A chamada Lei de Cotas, que reserva parte das vagas em universidades públicas para afrodescendentes e outros grupos minorizados, ainda espera a revisão prevista no texto pelo Congresso após o seu décimo aniversário, ocorrido em agosto. No entanto, não há previsão para isso acontecer. Os parlamentares paralisaram a análise em meio ao período eleitoral e agora a nova configuração política deve direcionar o debate. Para os defensores da manutenção das cotas, não há dúvidas sobre o bom resultado da lei em relação ao seu principal objetivo: aumentar a presença negra e de outros grupos sub-representados nas melhores universidades do país e consolidar esse instrumento de mobilidade social ampliando o acesso de pretos e pardos a melhores empregos.
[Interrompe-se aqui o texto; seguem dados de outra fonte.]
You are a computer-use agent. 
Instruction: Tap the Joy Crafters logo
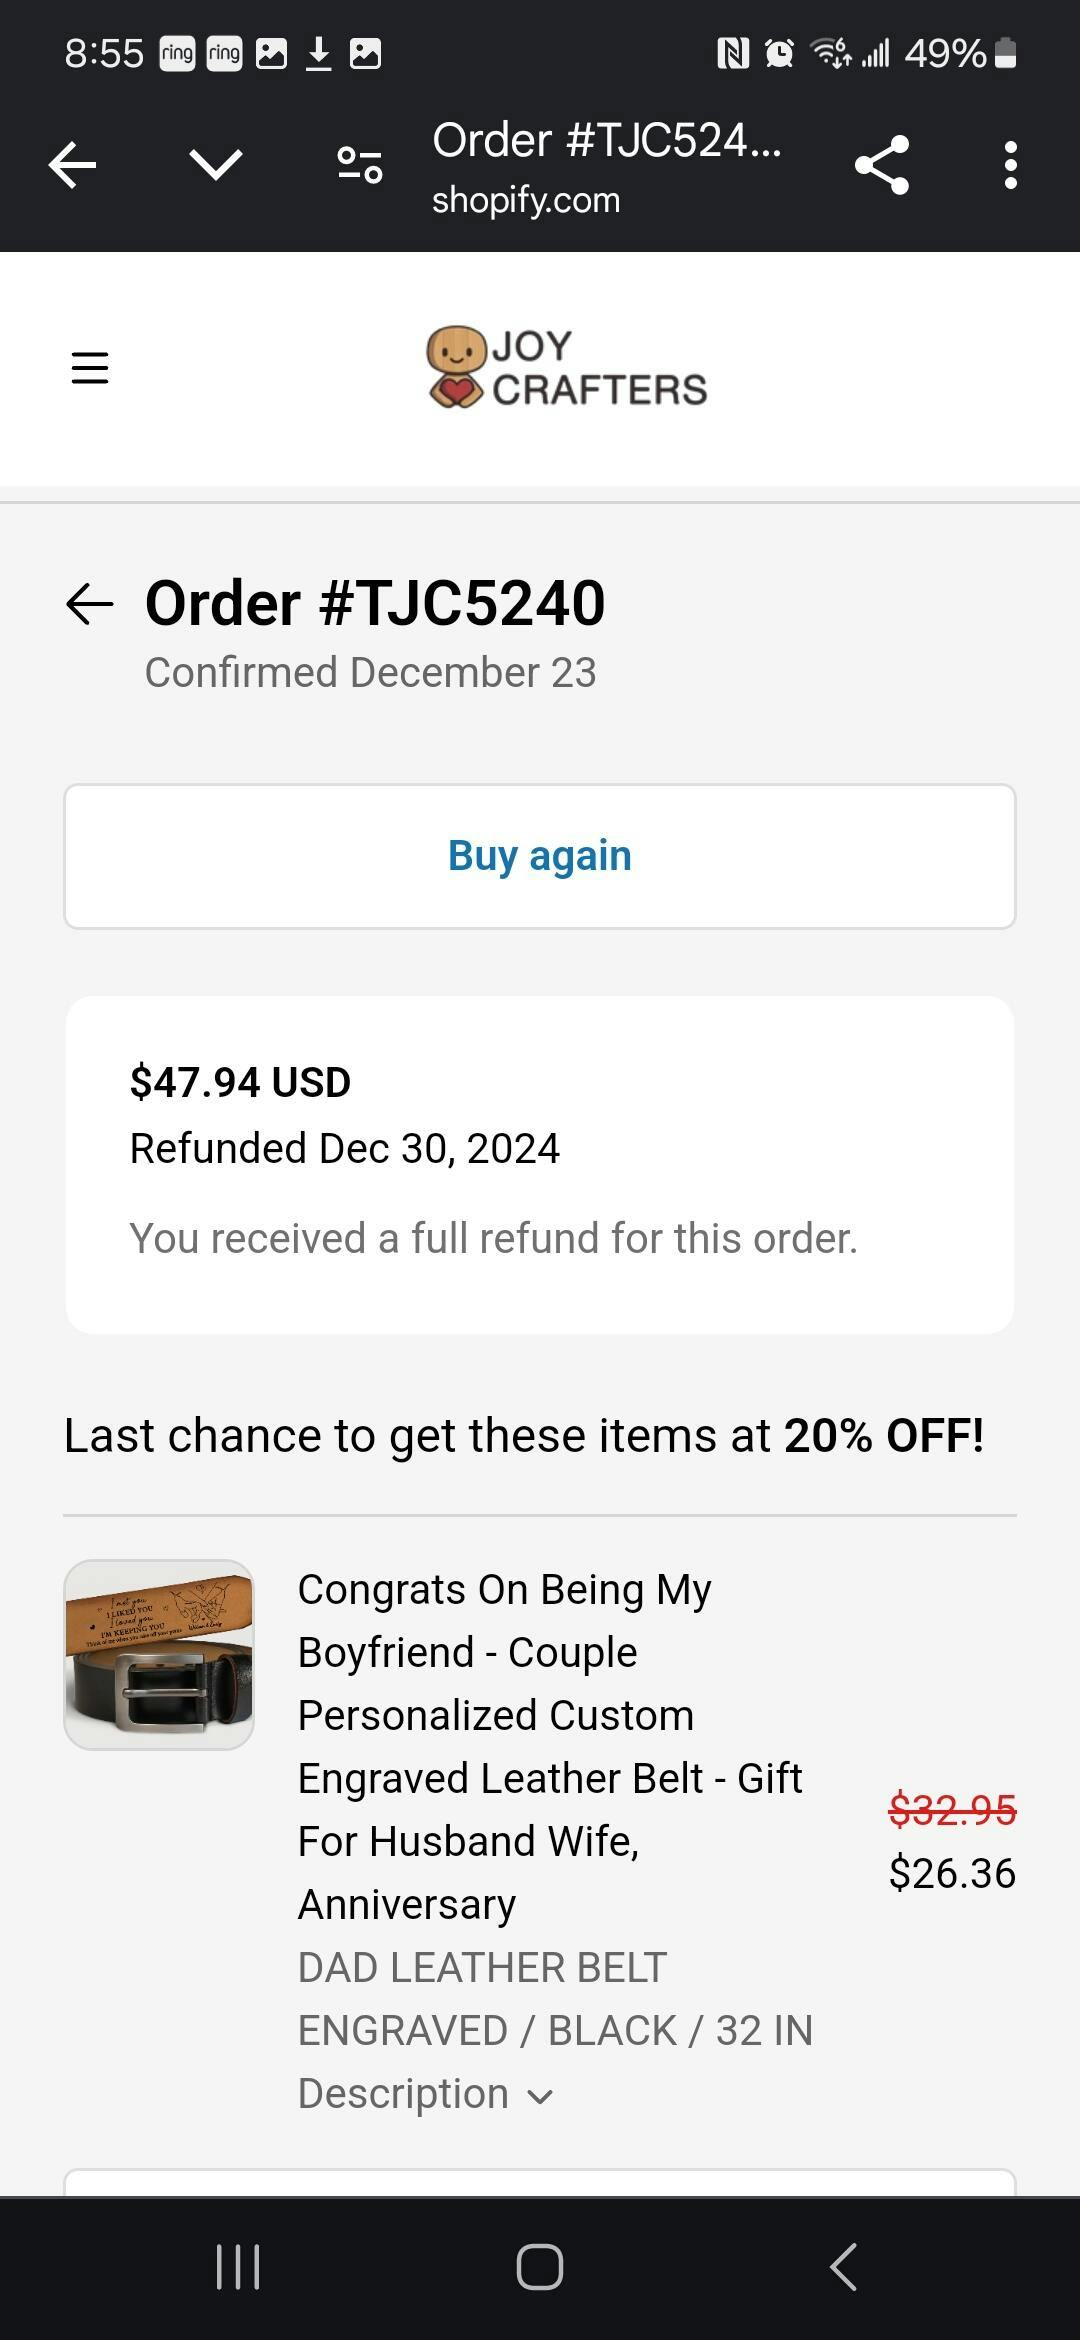click(567, 368)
- Dia da Consciência Negra: Mudança é lenta e trabalhadores negros ganham 30% menos que brancos de igual perfil
- A receita de quem chegou ao topo: Três executivos negros contam como venceram obstáculos na carreira
Pesquisas apontam que mais da metade dos brasileiros apoia a Lei de Cotas. A maior diversidade nos campi é visível e o desempenho dos cotistas não difere do dos não-cotistas, mas ainda é preciso aperfeiçoar instrumentos financeiros que possam ajudar estudantes pobres a se manterem nas salas de aula. Um estudo da USP apontou evasão de 25% entre pretos e pardos cotistas, frente a uma taxa de 17,6% entre brancos sem cota.
O 7º artigo da lei recomenda uma revisão a cada dez anos, mas, além de não ser obrigatória, uma reformulação pode ser adiada por meses ou até anos com as regras em vigor. O relator do projeto, deputado Bira do Pindaré (PSB-MA), sugere que a revisão seja feita só em 2027, livre de turbulências eleitorais. Ele diz que o tema é conduzido com cautela no Legislativo:
— A principal preocupação é que a lei seja preservada e que não haja retrocesso.
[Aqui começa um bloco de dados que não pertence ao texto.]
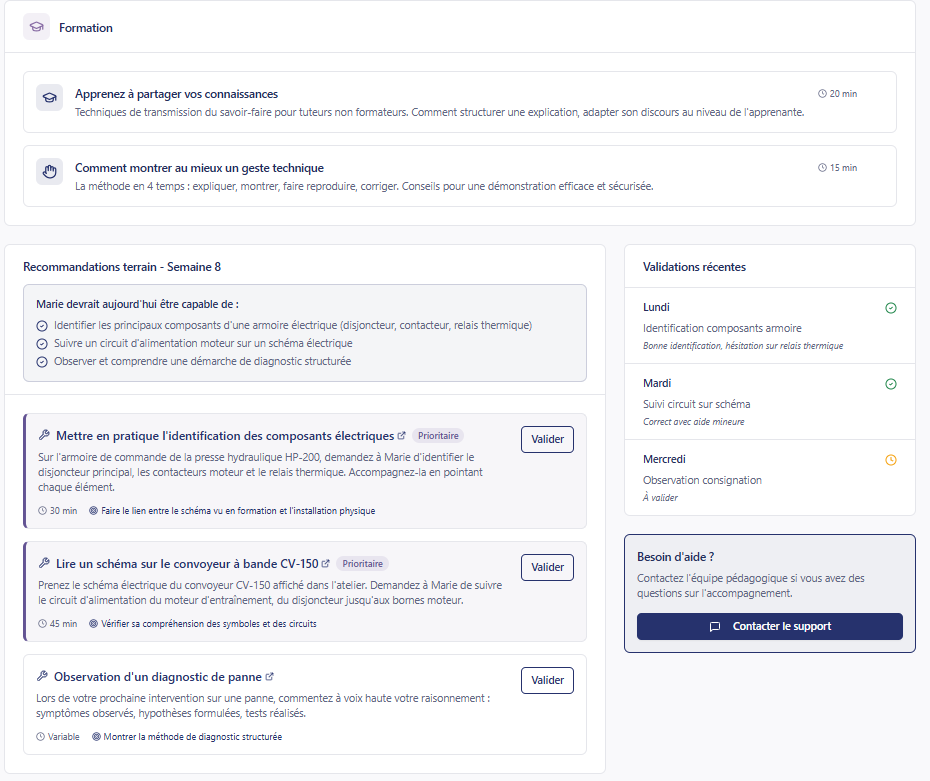Click the green check icon for Mardi
930x781 pixels.
click(891, 384)
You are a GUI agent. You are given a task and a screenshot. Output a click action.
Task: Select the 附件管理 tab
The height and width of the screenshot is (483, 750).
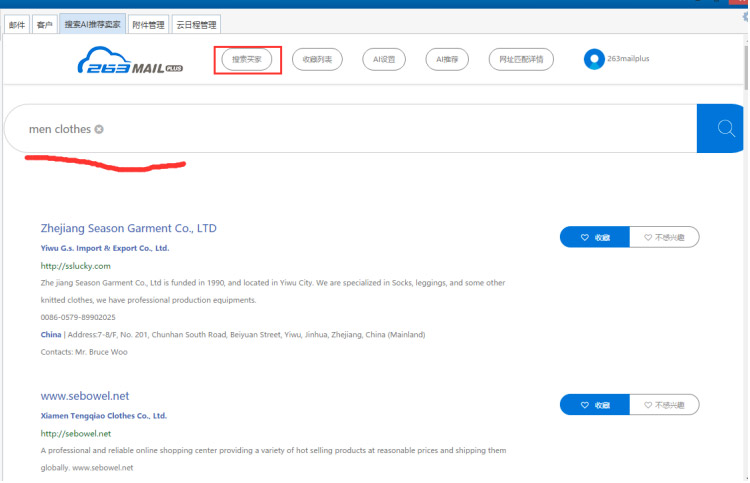tap(148, 24)
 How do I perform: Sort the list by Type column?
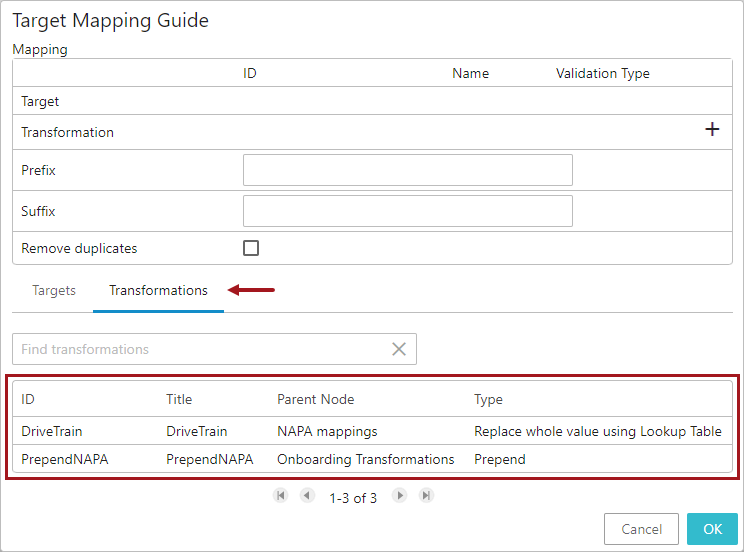click(x=488, y=399)
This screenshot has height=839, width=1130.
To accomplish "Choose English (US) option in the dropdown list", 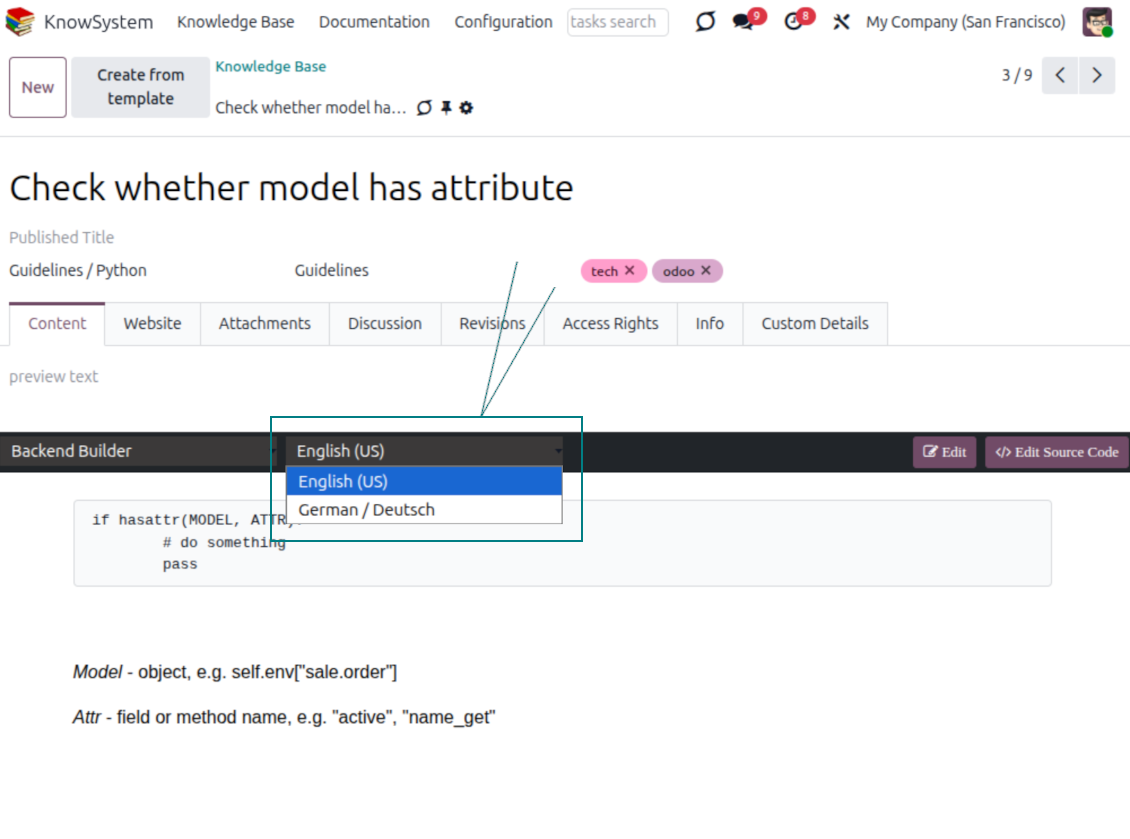I will pyautogui.click(x=343, y=482).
A Lei de Cotas reserva 50% das vagas em universidades e institutos federais para egressos de escolas públicas e embute nessa parcela outros filtros para elegíveis, como renda familiar per capita abaixo de 1,5 salário mínimo, pretos, pardos, indígenas e pessoas com deficiência. Segundo o Consórcio de Acompanhamento das Ações Afirmativas (CAA), em 2001, antes da entrada em vigor das cotas em todo o país, negros e indígenas representavam apenas 31% das matrículas nas instituições federais. Pessoas das classes C, D e E, eram 19%. Em 2020, o primeiro grupo saltou para 52% e se tornou majoritário. O segundo manteve a mesma proporção.
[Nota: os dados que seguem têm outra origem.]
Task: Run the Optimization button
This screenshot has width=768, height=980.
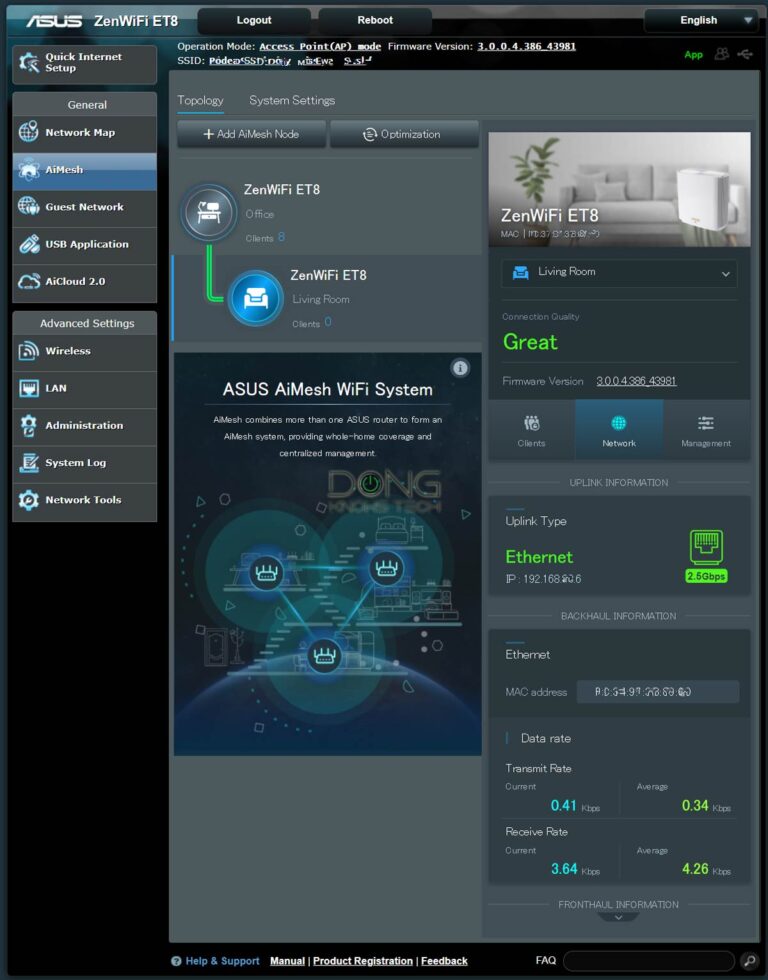Action: click(x=404, y=134)
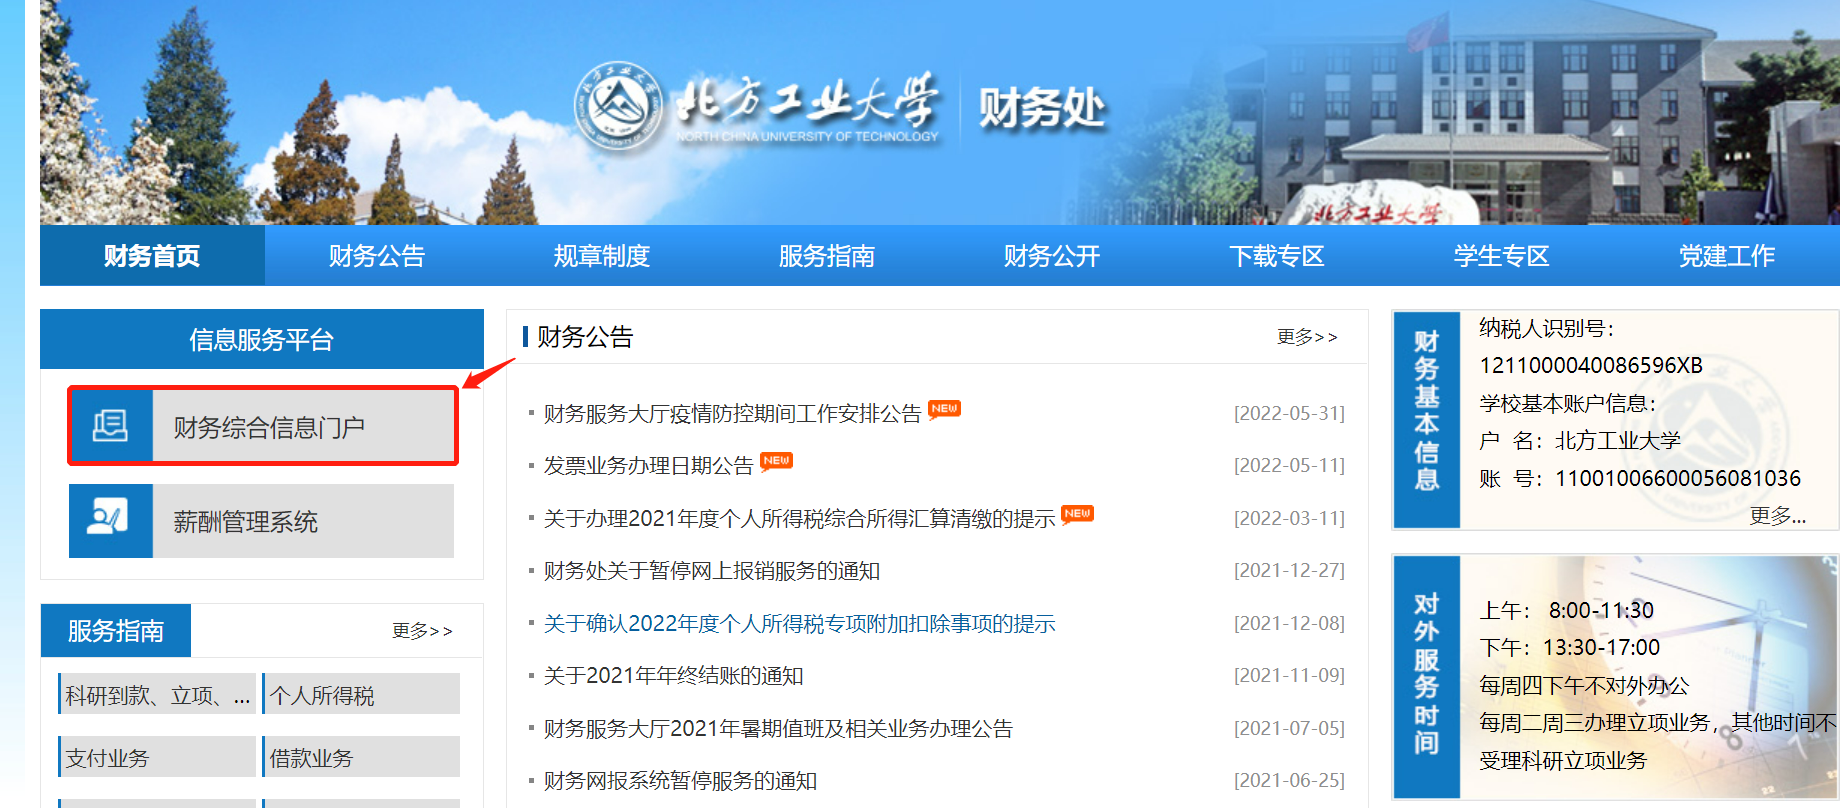
Task: Open 学生专区 in the navigation bar
Action: pyautogui.click(x=1501, y=256)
— Houve uma mudança na história da própria universidade e do debate sobre acesso à educação, que tem um reflexo no país. A Lei de Cotas proporcionou condições para que aqueles que trabalham, sustentam e produzem neste país possam se formar em nível acadêmico e alcançar novos lugares na sociedade, diminuindo as desigualdades de representação e sociais — avalia Douglas Belchior, um dos fundadores da UneAfro Brasil, que atua na educação de jovens pobres e negros, e da Coalizão Negra por Direitos, e que integra o grupo de igualdade racial da equipe de transição do futuro governo Lula.
Frei David Santos, coordenador da Educafro, uma das entidades pioneiras na defesa das cotas, cobra um debate sobre estratégias para manter os cotistas nos cursos:
— Conseguimos aumentar a presença de pessoas negras nas universidades, mas precisamos avançar nas políticas de permanência — frisa. — Muitos desses estudantes não têm condições de se dedicar somente aos estudos ou enfrentam dificuldades financeiras que devem ser levadas em conta quando se pensa na inclusão deles.
Para José Vicente, reitor da Universidade Zumbi dos Palmares — instituição privada voltada para a valorização da cultura afro-brasileira no ensino superior —, um desafio maior que a revisão da Lei de Cotas é transpor os seus resultados para o mercado de trabalho. Se a desigualdade de oportunidades é justificada com frequência por empresários e altos executivos com uma suposta falta de mão de obra negra qualificada, Vicente avalia que a manutenção das cotas deve ser um interesse prioritário das corporações.
— Sem isso, as empresas acabam perdendo o talento e a criatividade dos profissionais negros. Sem nós, negros, o mercado de trabalho se constitui num ambiente de segregação e exclusão racial.